WORK TO COMPLETE |
Search the entries below for "Instruction: Open the Kali Linux app title". Give that line and all the lines after it again, exactly, through the last, without pictures.

SOURCE RECORDS |

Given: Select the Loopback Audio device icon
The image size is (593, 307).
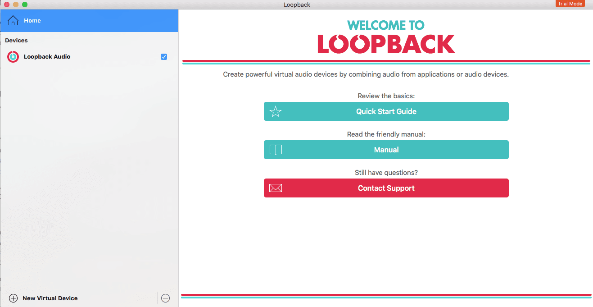Looking at the screenshot, I should click(x=13, y=56).

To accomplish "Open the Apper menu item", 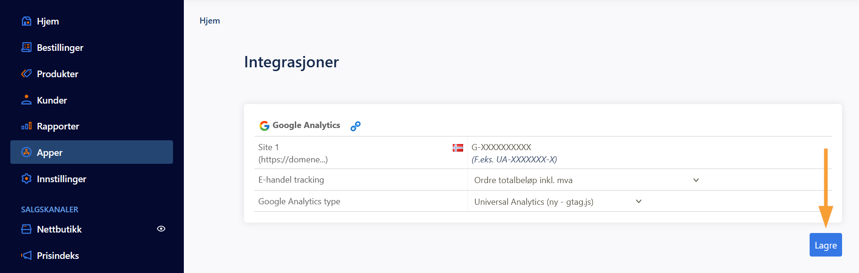I will click(x=92, y=153).
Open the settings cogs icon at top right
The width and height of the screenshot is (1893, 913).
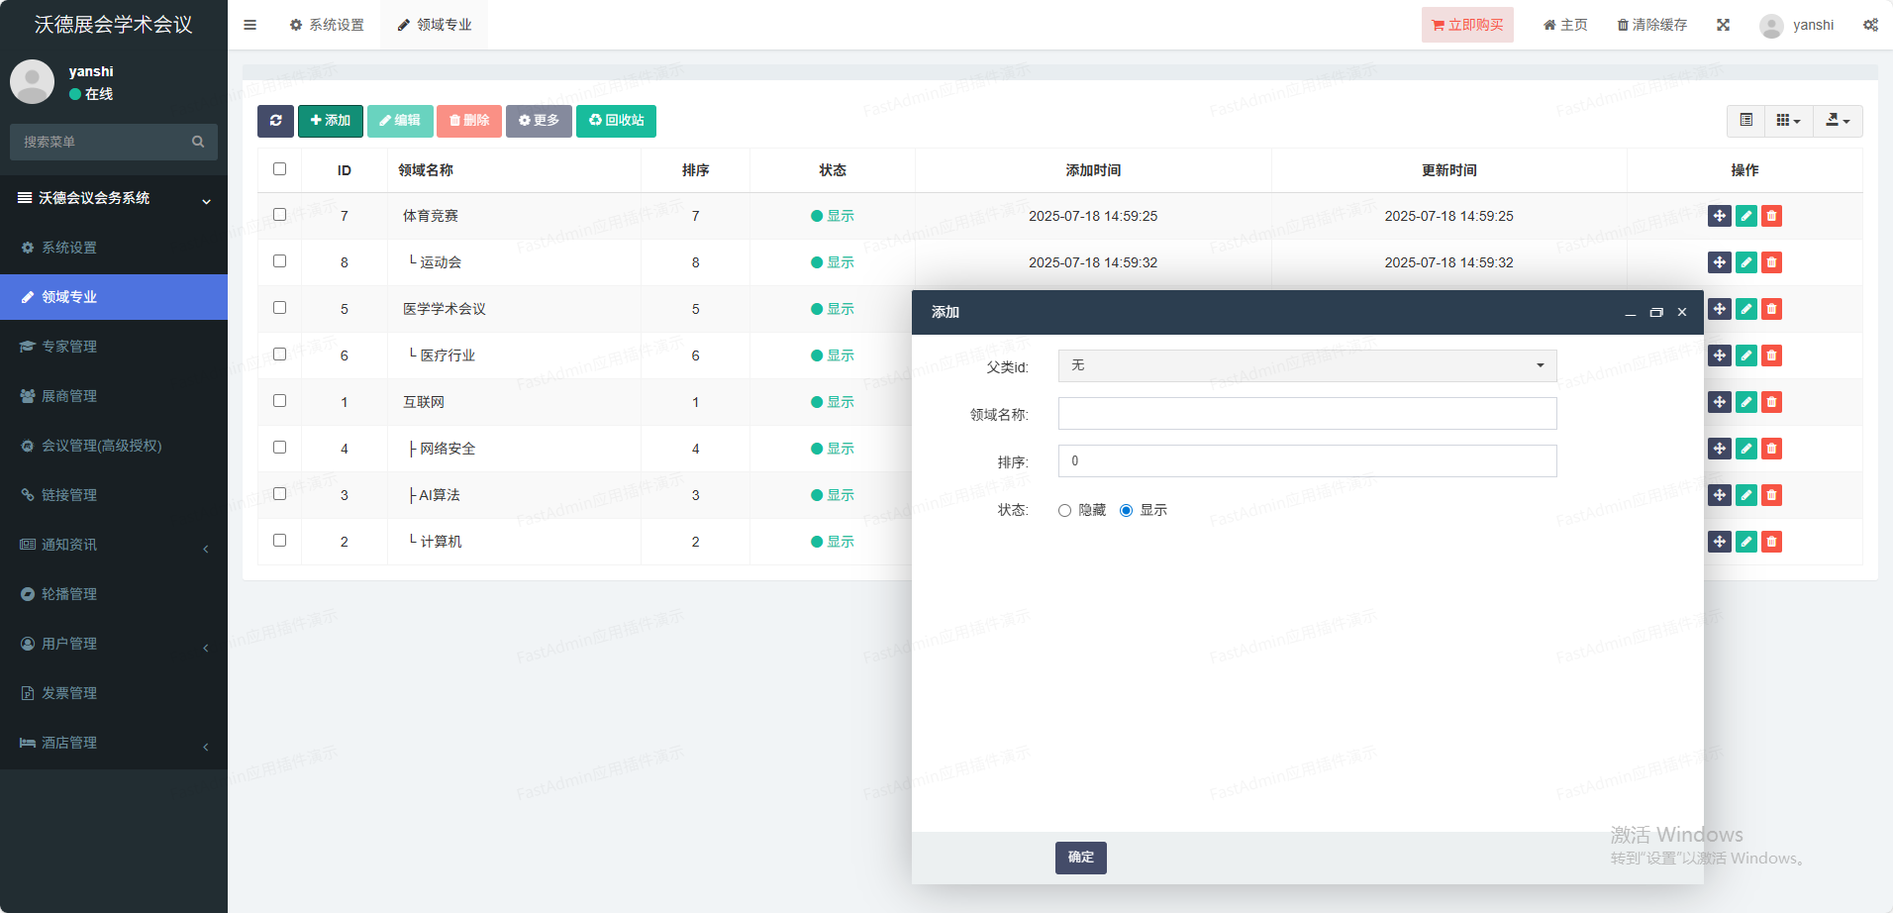pos(1869,25)
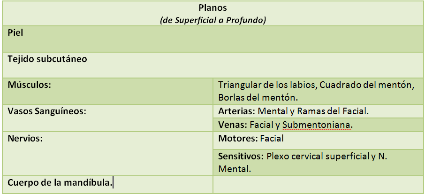Click the "Cuerpo de la mandíbula." text
This screenshot has height=196, width=425.
click(x=60, y=182)
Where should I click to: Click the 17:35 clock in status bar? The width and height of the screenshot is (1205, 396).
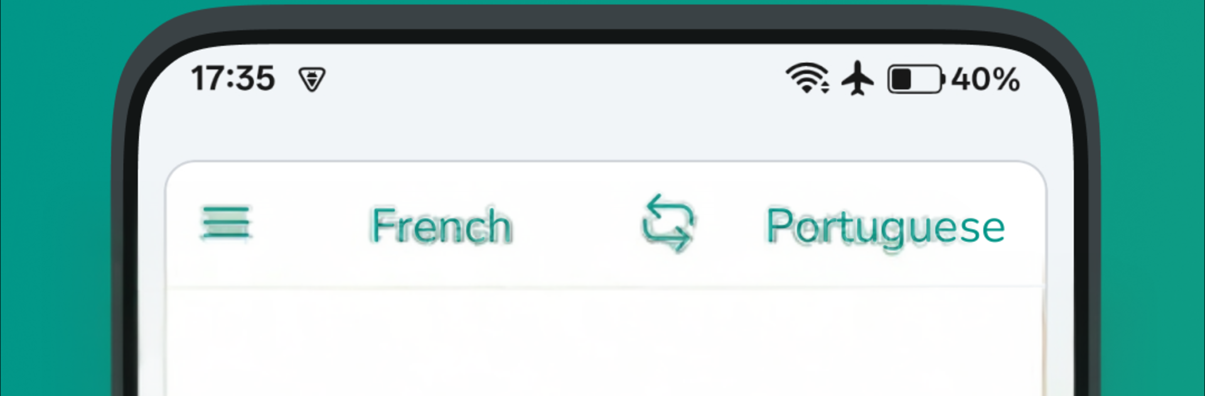[233, 79]
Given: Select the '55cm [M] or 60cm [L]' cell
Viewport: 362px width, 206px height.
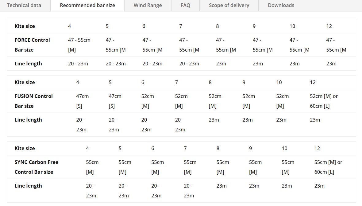Looking at the screenshot, I should 328,167.
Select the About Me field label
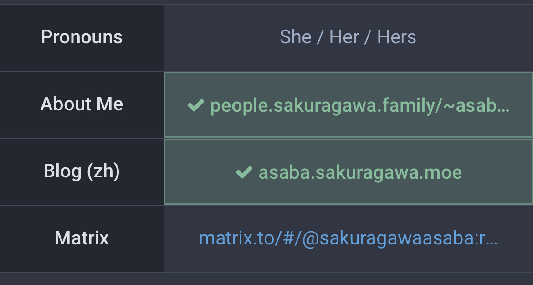The width and height of the screenshot is (533, 285). point(82,104)
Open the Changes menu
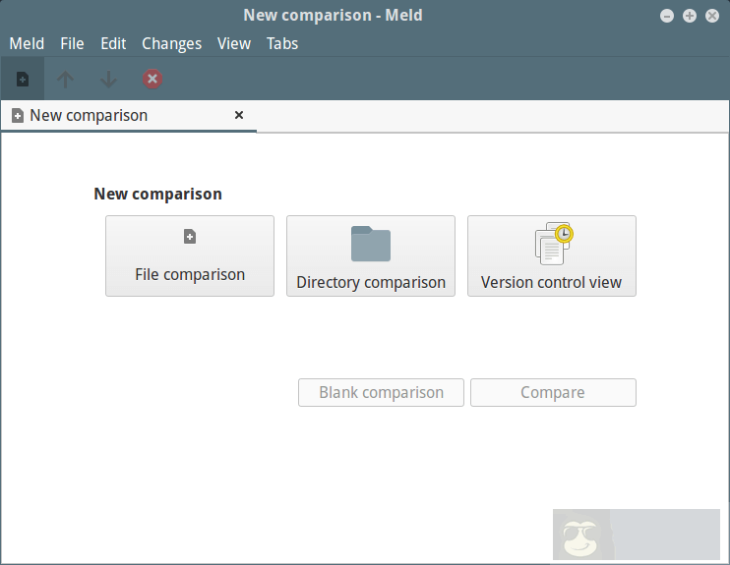This screenshot has width=730, height=565. pyautogui.click(x=171, y=43)
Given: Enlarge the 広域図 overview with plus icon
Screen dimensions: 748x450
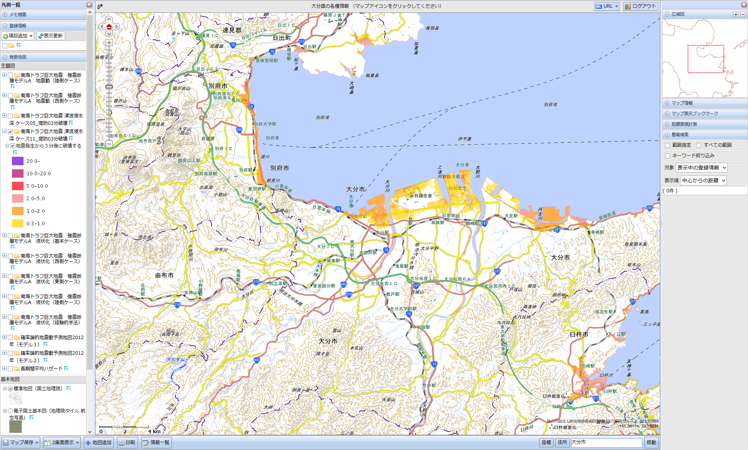Looking at the screenshot, I should click(x=736, y=14).
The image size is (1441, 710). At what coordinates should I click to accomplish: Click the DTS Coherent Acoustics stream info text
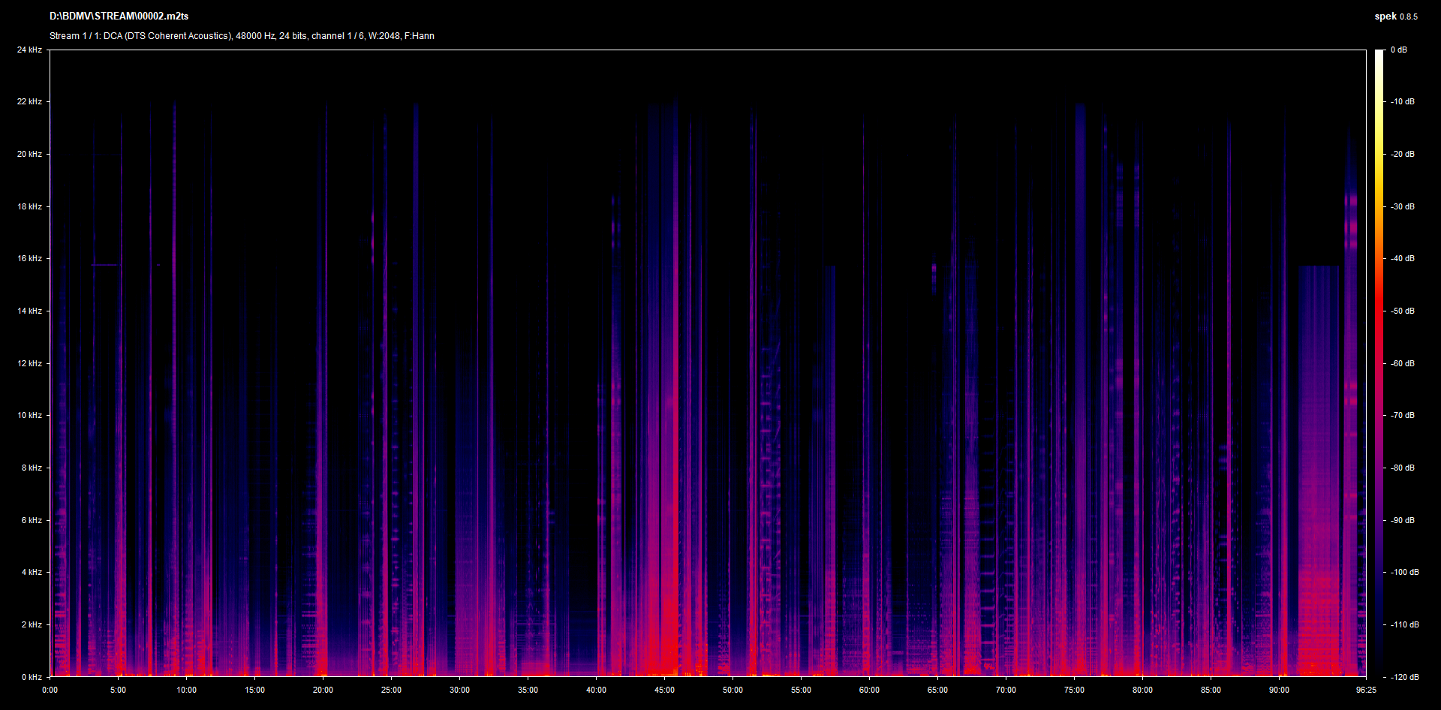(242, 36)
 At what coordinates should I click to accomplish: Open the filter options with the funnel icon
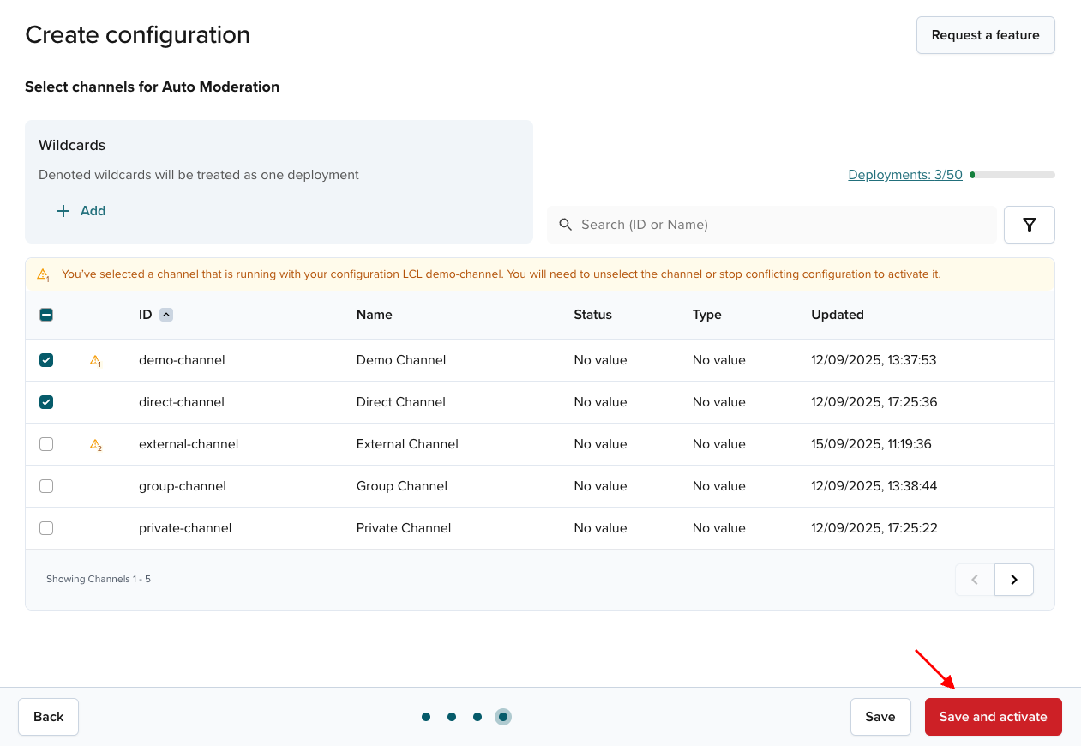tap(1029, 224)
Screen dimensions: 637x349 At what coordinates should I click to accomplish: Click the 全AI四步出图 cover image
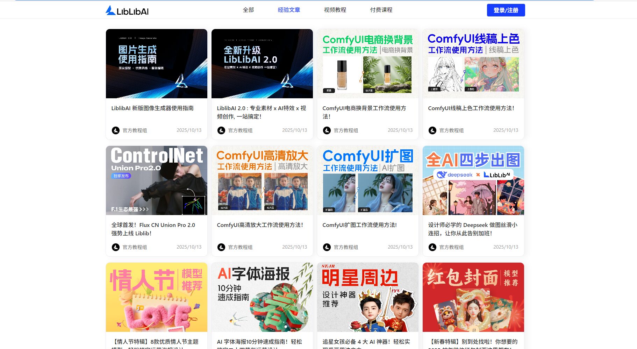tap(473, 180)
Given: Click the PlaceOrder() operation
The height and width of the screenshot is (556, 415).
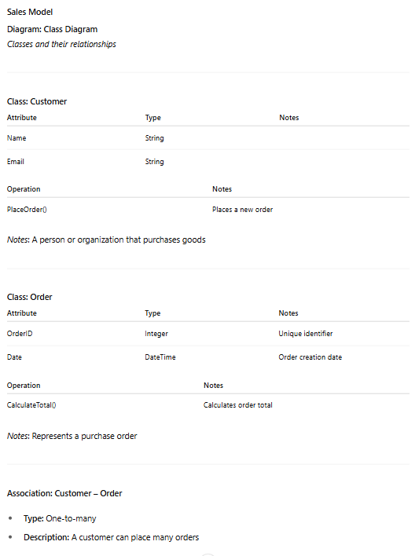Looking at the screenshot, I should pyautogui.click(x=27, y=210).
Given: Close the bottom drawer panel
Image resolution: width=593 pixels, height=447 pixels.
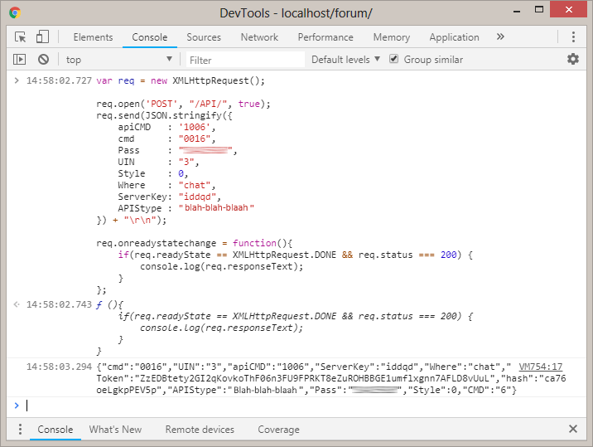Looking at the screenshot, I should click(573, 429).
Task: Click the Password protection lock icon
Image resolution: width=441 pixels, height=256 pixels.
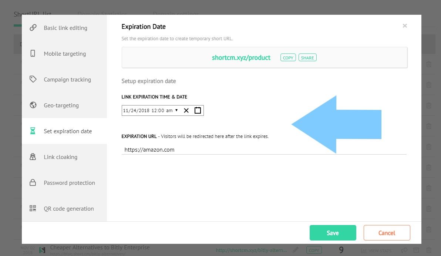Action: (33, 182)

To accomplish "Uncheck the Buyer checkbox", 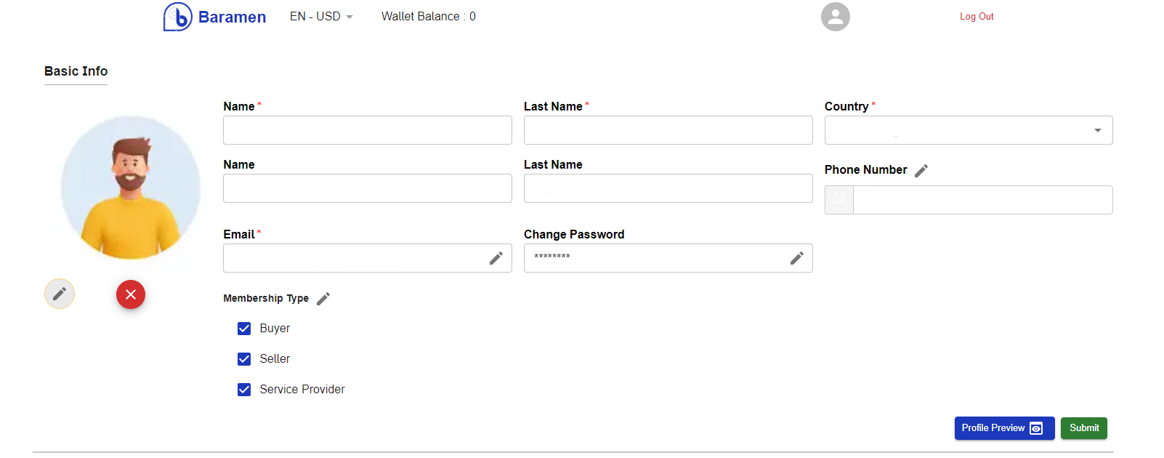I will pos(244,329).
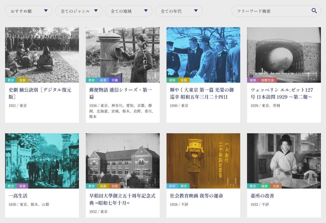Click the 労働 tag on 郵便物語
Viewport: 326px width, 223px height.
[113, 80]

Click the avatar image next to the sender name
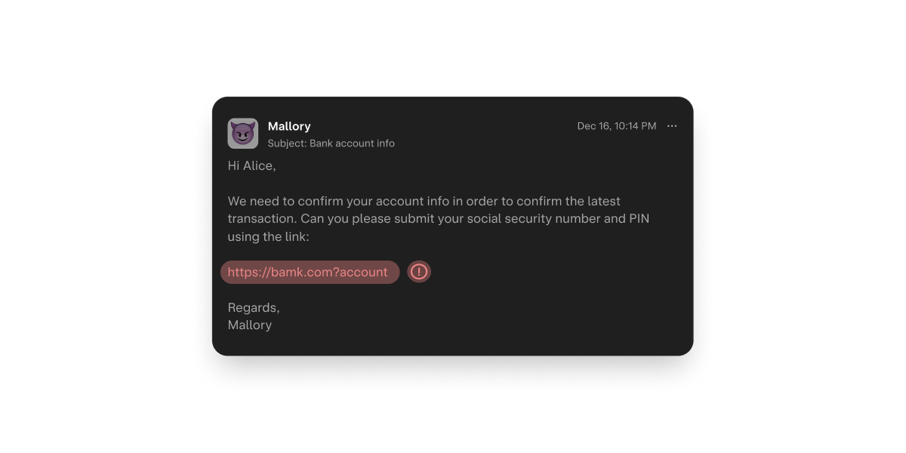coord(243,133)
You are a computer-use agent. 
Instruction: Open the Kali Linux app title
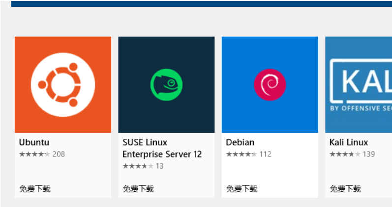(349, 142)
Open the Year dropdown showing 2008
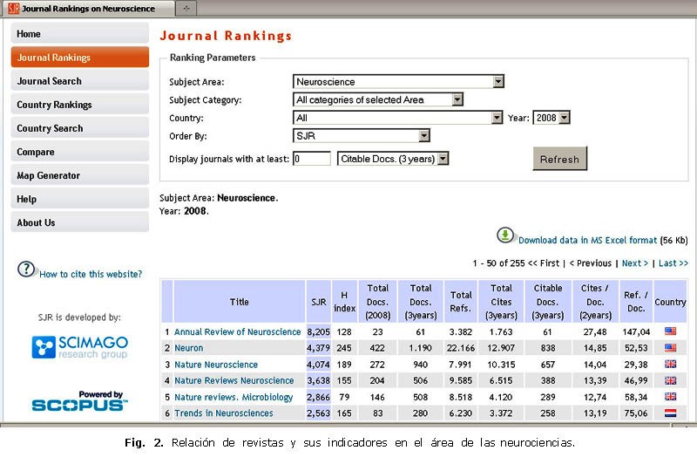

ANSWER TO THE EXERCISE |
Instruction: Open the Kali Linux app title
(349, 142)
Open the Year dropdown showing 2008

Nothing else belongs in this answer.